What to work on:
Copy everything in the records exactly; the pictures stay out.

Provided records:
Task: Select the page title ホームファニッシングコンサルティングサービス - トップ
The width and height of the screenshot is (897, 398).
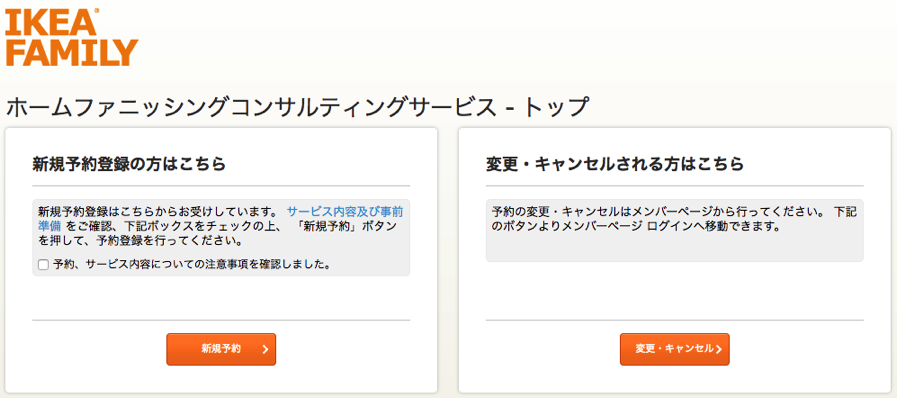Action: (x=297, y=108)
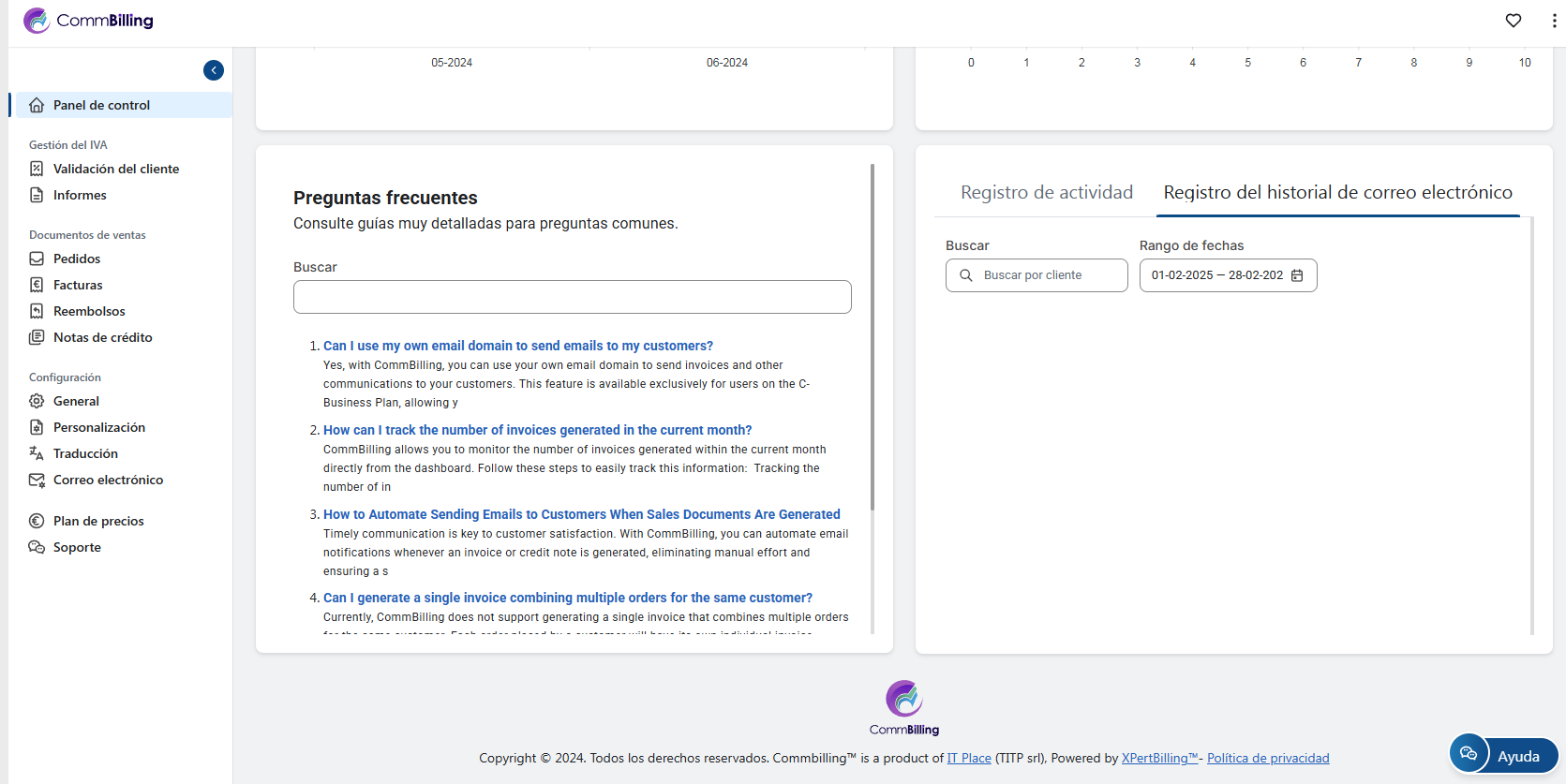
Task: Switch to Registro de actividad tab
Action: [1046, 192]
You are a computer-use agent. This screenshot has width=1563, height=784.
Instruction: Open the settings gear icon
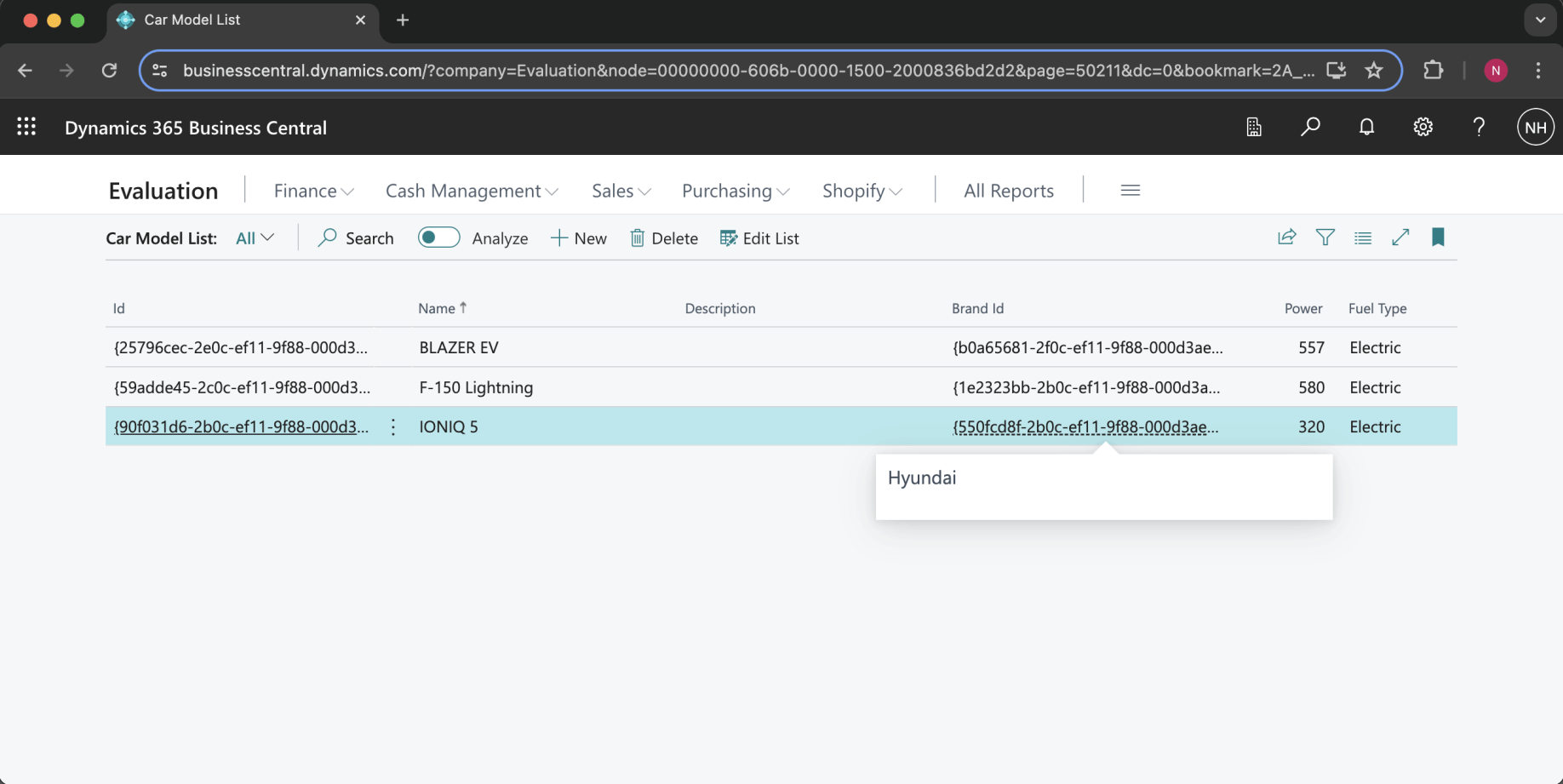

Solution to the exercise:
Task: Select the page title ホームファニッシングコンサルティングサービス - トップ
The width and height of the screenshot is (897, 398).
Action: (x=297, y=108)
Task: Switch to Registro de actividad tab
Action: [1046, 192]
You are a computer-use agent. This screenshot has width=1563, height=784.
Instruction: Open the settings gear icon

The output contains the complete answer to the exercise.